Des pancartes soutenant le forage pendant un meeting de Donald Trump, le 29 août 2024, à Potterville (Michigan).  ALEX BRANDON / AP

La fine fleur de l’élite américaine réunie au Capitole s’est levée lorsque Donald Trump a repris, lundi 20 janvier, lors de son investiture, son slogan de campagne : « Nous allons forer, forer. » Dans un discours dont le mot « climat » était absent, le président a réitéré son credo en faveur d’une extraction massive d’hydrocarbures et signé dans la soirée un décret déclarant l’« urgence énergétique nationale »« Nous avons quelque chose qu’aucune autre nation manufacturière n’aura jamais : la plus grande quantité de pétrole et de gaz de tous les pays du monde.

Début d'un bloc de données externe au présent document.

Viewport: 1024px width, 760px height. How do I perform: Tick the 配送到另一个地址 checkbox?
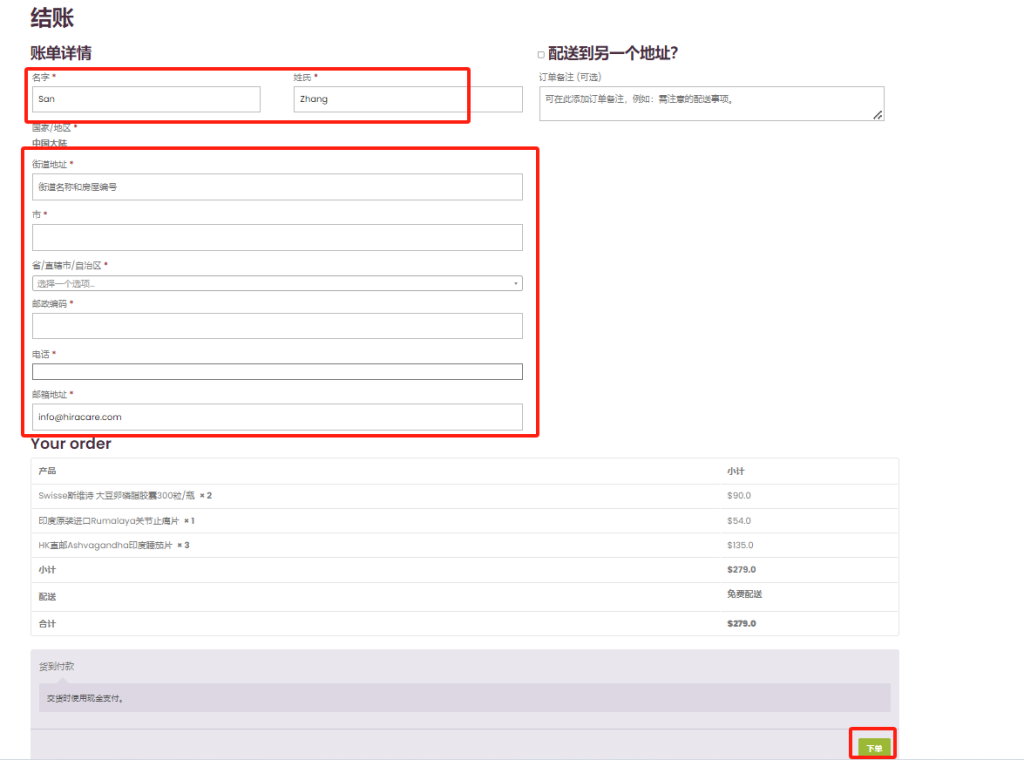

Et nous allons l’utiliser encore et encore. Nous ferons baisser les prix, remplirons à nouveau nos réserves stratégiques jusqu’à ras bord et exporterons l’énergie américaine dans le monde entier. Nous redeviendrons une nation riche, et c’est cet or liquide sous nos pieds qui nous aidera à y parvenir », a assuré Donald Trump, qui a juré d’en finir avec le Green New Deal, le programme de transition énergétique de Joe Biden.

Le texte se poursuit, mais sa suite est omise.